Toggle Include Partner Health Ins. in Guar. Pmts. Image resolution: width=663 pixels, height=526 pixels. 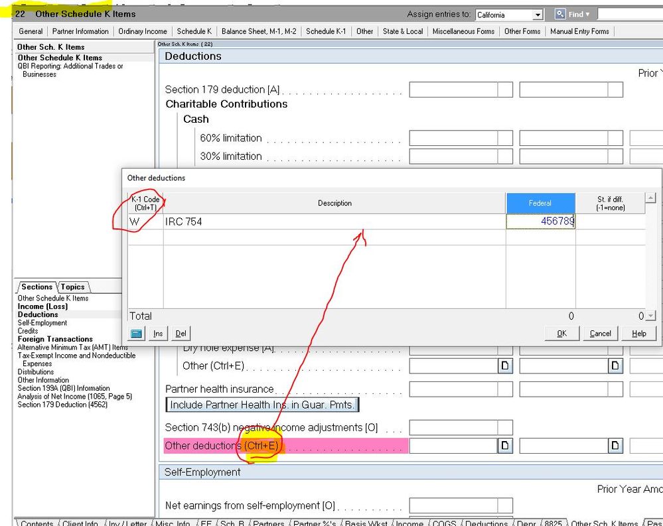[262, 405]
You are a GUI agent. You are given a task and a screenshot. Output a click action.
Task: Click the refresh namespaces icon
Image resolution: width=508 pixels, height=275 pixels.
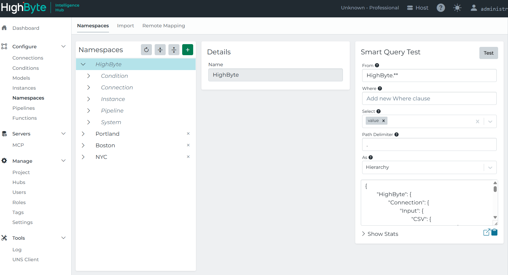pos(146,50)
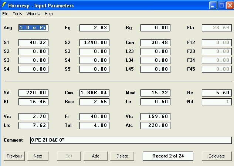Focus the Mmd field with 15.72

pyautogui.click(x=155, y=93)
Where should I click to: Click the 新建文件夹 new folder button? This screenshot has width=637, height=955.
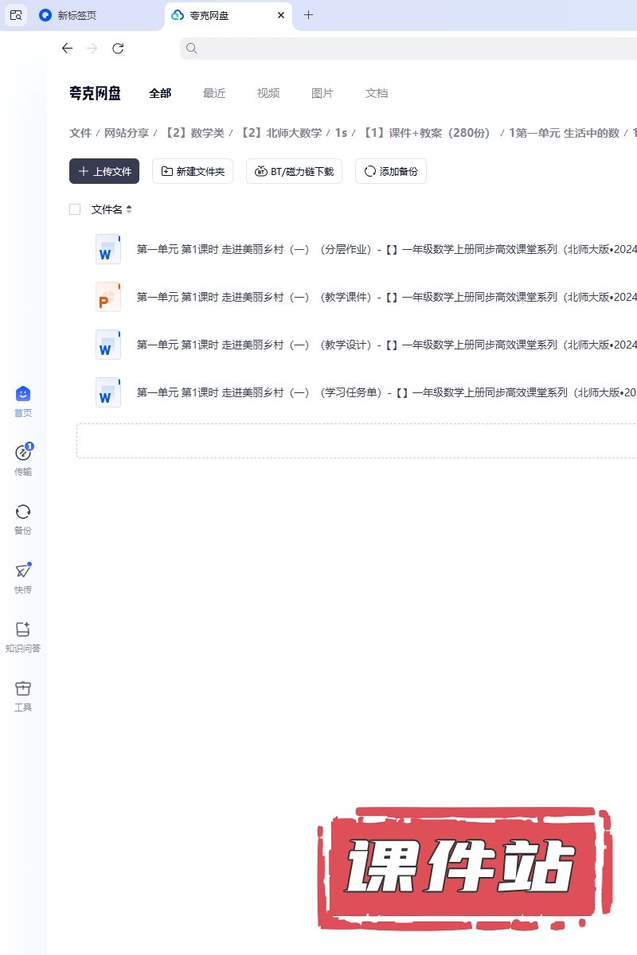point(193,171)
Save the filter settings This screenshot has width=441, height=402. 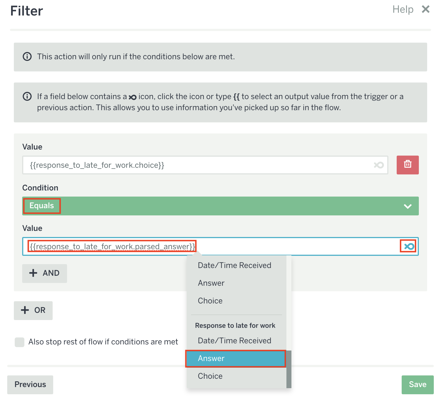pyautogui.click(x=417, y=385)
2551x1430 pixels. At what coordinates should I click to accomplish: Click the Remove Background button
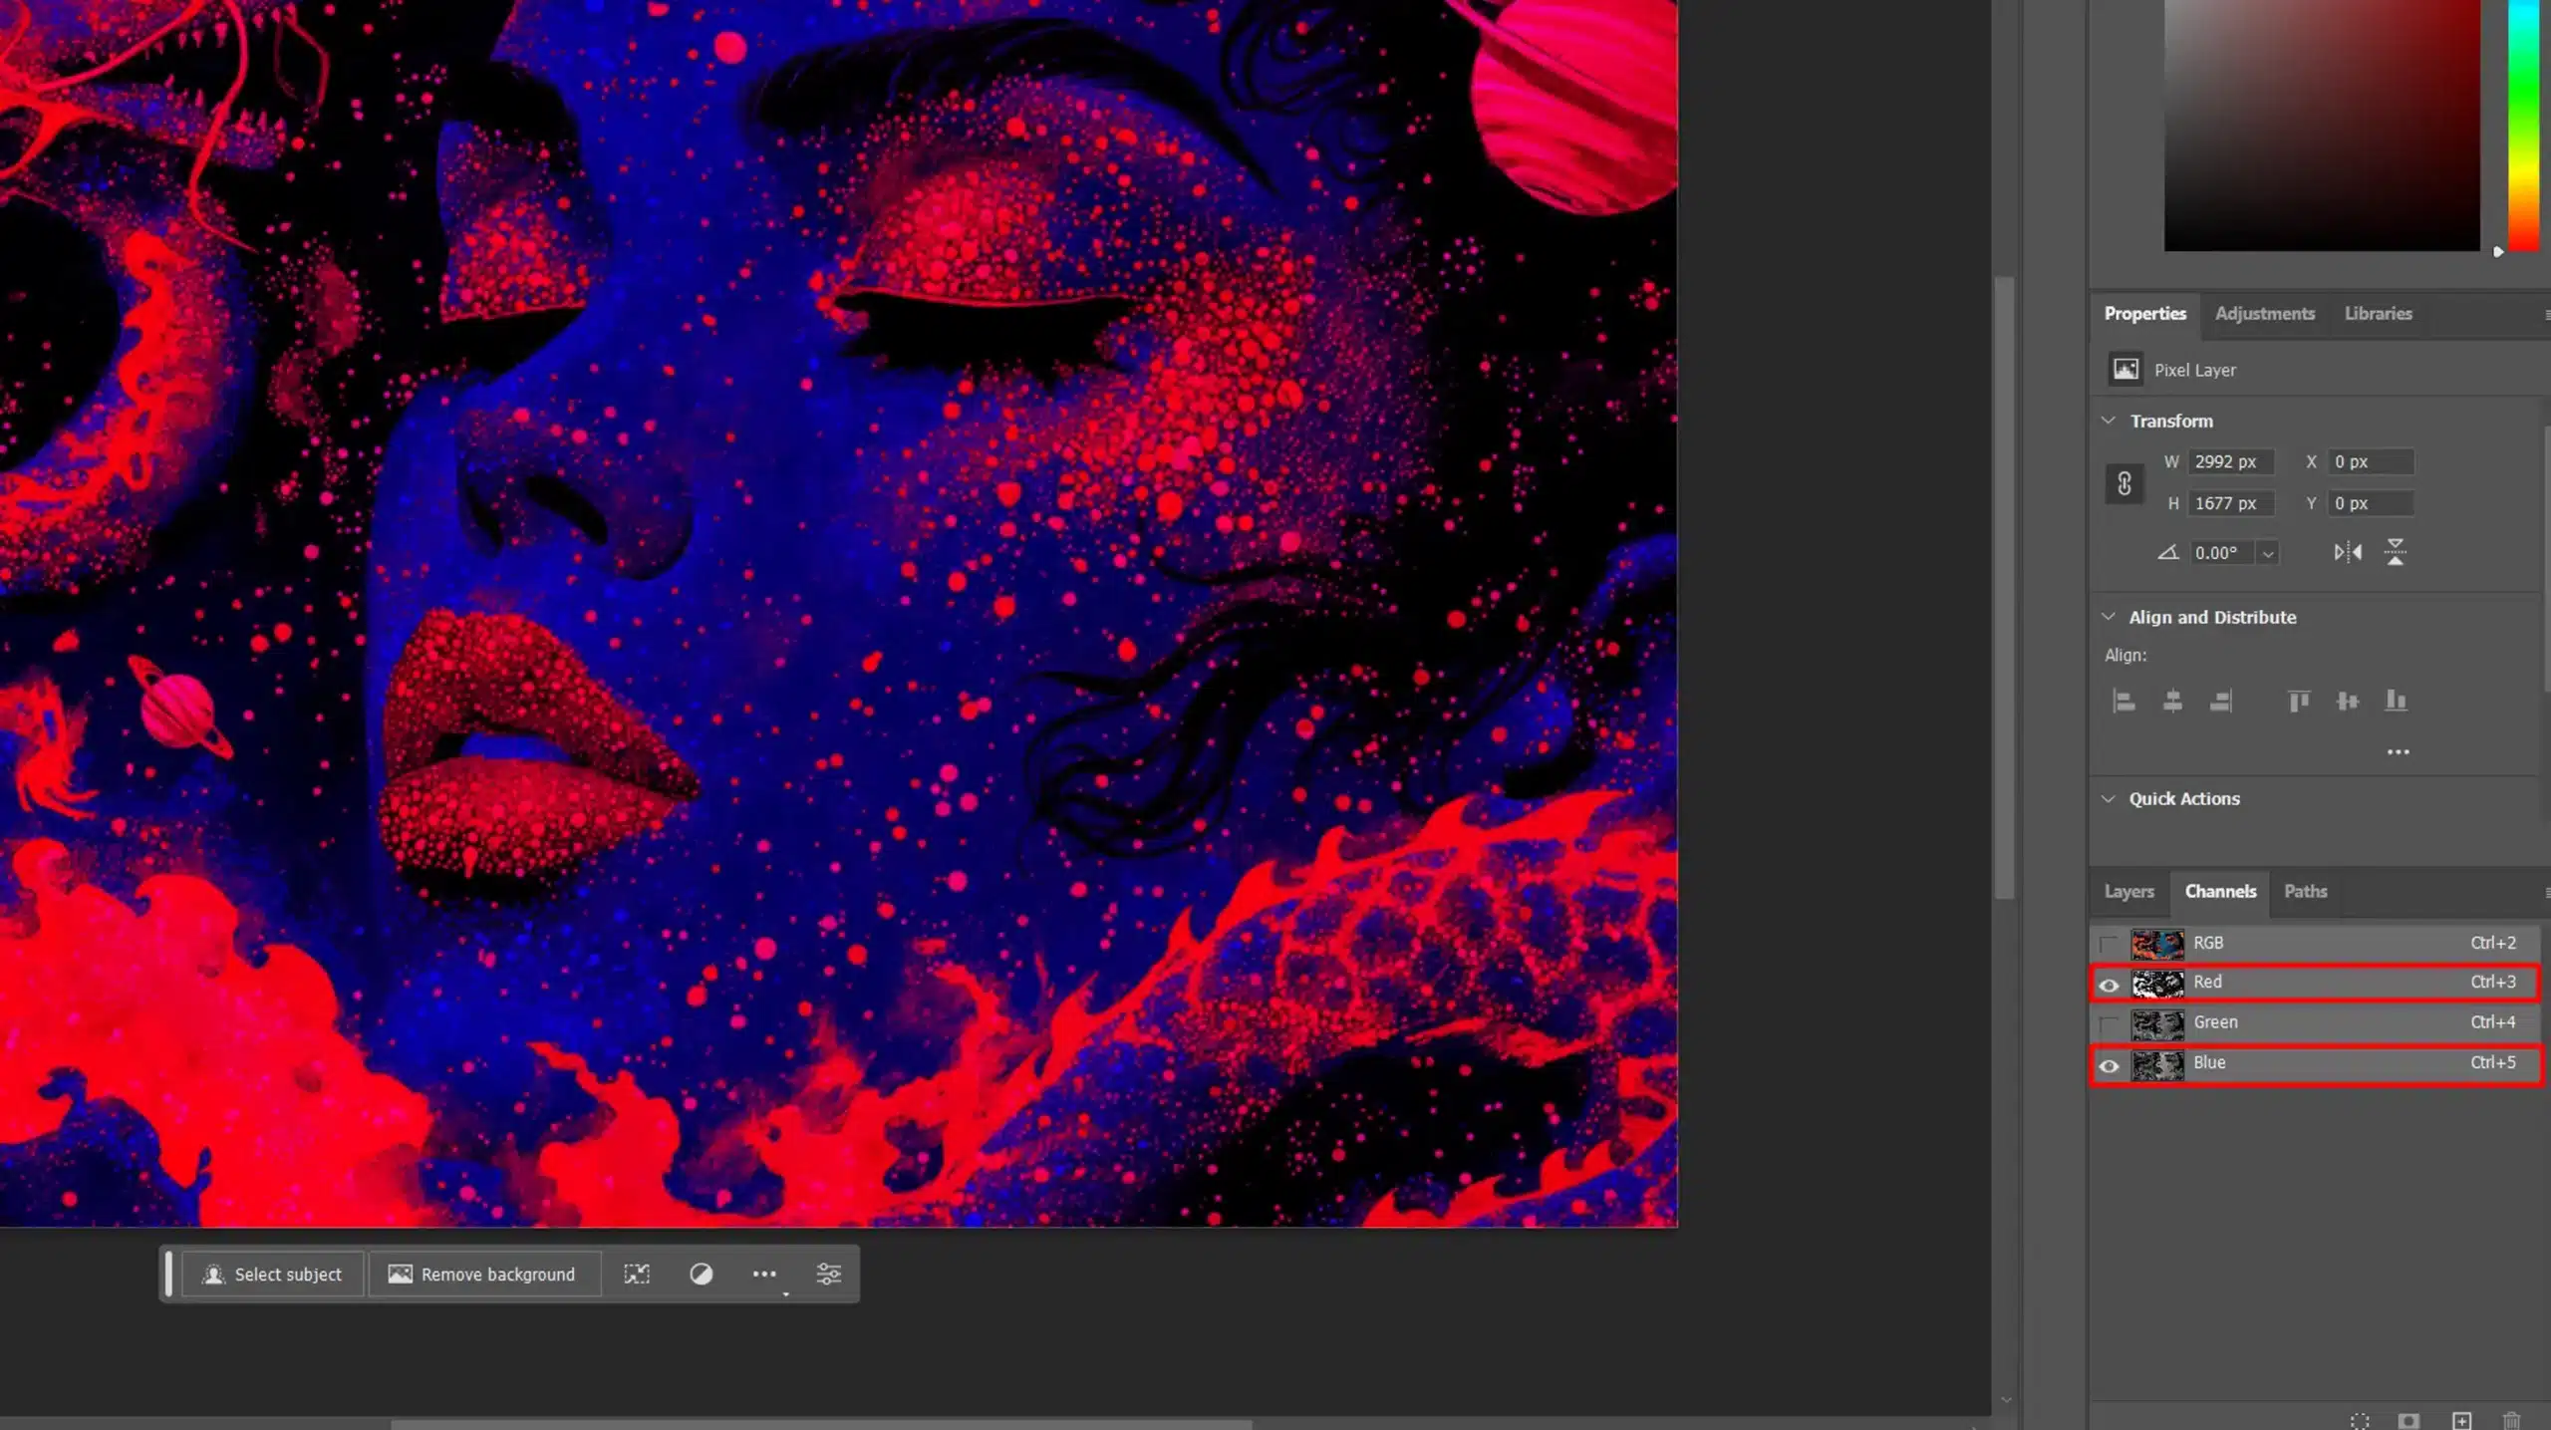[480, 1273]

^^^^

_What is being asked_
The expected output is the exact run of lines from the one containing "2551x1430 pixels. At" through the final line of the data above, both ends included, with no pictures.

_Exercise solution_
2551x1430 pixels. At what coordinates should I click to accomplish: Click the Remove Background button
[480, 1273]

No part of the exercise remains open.